Pick every line out of the entries below that holds the string "will", and report them.
Data shown Start Marker
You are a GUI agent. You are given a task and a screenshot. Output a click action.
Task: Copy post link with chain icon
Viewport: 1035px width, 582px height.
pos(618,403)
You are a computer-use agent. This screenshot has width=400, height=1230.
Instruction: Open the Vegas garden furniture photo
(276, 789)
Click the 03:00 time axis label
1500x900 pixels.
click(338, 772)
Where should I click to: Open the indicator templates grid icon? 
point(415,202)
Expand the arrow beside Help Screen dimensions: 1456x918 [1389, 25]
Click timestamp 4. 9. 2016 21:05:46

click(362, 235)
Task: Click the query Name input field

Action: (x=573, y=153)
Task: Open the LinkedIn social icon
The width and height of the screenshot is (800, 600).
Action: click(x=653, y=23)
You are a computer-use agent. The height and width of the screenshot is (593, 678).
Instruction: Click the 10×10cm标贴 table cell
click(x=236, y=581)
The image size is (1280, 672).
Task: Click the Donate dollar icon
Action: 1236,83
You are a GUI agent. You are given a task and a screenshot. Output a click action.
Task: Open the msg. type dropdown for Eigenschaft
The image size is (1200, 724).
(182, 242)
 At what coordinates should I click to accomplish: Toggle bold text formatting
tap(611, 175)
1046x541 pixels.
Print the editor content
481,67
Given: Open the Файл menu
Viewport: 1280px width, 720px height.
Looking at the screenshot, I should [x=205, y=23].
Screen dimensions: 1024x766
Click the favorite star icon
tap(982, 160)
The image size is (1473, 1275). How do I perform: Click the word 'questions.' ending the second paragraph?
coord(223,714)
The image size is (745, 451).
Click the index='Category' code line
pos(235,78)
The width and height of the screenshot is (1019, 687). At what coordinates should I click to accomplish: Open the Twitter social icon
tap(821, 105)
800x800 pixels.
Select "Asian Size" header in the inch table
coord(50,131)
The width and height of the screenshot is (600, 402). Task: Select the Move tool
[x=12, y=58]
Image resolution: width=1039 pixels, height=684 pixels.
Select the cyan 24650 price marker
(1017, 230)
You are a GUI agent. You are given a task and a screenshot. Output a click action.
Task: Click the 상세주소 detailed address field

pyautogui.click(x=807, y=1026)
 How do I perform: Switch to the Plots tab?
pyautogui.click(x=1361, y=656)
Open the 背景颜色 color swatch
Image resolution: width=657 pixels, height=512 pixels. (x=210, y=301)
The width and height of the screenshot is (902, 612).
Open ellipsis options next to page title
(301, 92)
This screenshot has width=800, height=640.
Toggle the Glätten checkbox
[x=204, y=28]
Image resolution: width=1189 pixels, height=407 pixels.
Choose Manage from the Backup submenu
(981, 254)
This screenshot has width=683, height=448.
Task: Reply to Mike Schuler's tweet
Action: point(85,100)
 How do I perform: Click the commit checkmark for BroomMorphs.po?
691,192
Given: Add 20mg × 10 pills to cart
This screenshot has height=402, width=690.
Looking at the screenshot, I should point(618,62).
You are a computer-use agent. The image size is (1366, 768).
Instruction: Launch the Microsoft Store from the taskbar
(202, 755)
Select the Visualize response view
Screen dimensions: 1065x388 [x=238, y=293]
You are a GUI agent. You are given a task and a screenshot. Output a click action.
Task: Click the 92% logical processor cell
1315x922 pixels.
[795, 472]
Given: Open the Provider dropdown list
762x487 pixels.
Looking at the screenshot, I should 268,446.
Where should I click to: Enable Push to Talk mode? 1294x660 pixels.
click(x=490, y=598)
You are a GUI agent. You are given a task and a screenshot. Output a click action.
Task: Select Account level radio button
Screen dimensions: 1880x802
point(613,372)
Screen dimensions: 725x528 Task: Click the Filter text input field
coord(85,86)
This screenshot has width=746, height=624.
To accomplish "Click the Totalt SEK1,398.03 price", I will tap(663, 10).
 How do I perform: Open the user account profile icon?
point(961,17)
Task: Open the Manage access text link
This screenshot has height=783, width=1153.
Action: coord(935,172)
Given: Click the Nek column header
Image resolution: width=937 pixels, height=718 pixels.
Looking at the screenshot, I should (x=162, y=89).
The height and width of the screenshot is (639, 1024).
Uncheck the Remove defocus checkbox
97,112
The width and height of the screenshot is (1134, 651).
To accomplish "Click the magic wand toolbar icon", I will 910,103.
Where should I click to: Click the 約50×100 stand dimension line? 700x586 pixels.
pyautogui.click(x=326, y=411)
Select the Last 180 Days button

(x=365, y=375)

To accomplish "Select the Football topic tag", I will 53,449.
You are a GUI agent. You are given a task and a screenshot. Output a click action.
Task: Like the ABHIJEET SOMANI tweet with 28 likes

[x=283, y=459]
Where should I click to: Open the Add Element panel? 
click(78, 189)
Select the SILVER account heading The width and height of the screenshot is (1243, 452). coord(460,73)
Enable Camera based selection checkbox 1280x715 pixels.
Data shown End Marker
◆ Output for this exercise:
To accomplish "Click the Totalt SEK1,398.03 price", I will tap(663, 10).
To accomplish "Click the magic wand toolbar icon", I will 910,103.
To accomplish "Select the Football topic tag", I will 53,449.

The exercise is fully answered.